Reproduce the items word for word, starting at the line that contains "Given: Click the SAVE button" and ending at the final line of the items, and leave the pictures out of your answer.
..........
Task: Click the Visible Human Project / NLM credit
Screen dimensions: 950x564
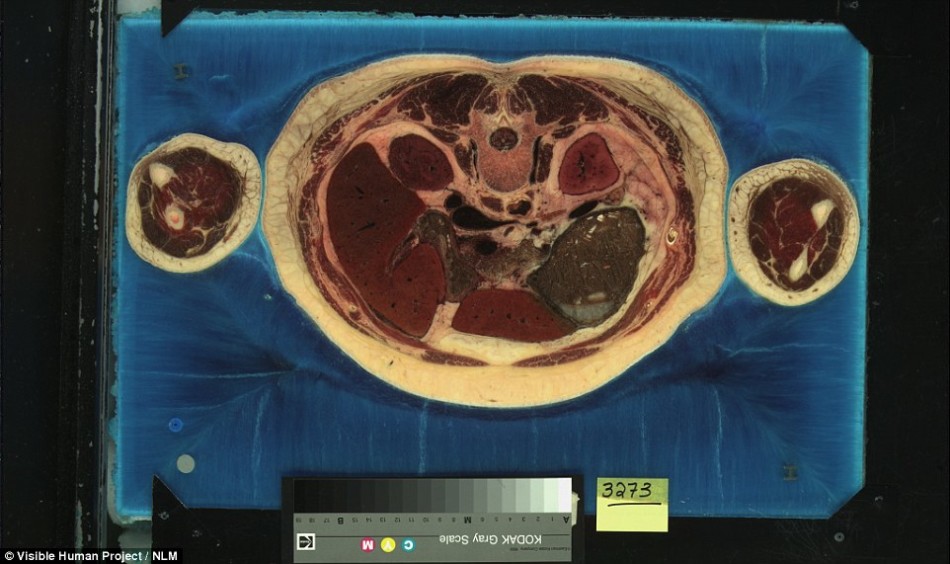Action: click(x=91, y=555)
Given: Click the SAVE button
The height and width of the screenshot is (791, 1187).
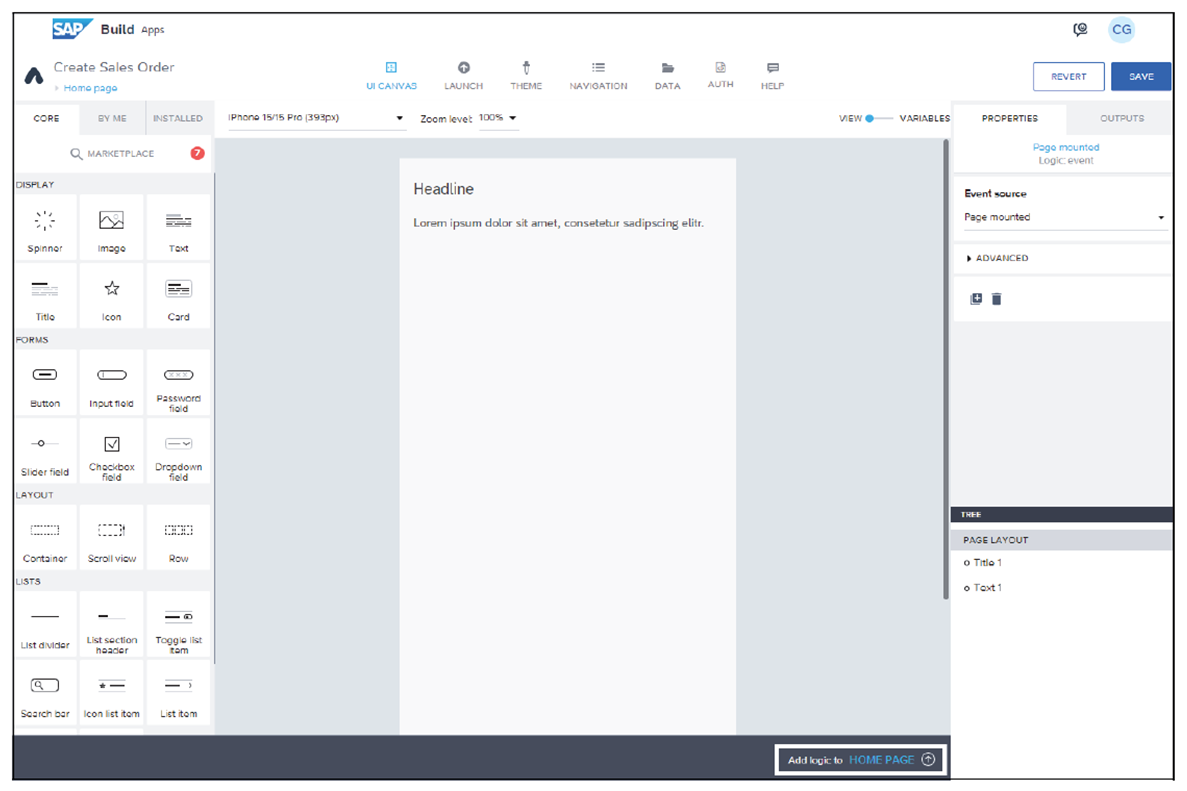Looking at the screenshot, I should (1141, 76).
..........
Expected answer:
Given: Click the SAVE button
The height and width of the screenshot is (791, 1187).
Looking at the screenshot, I should (1141, 76).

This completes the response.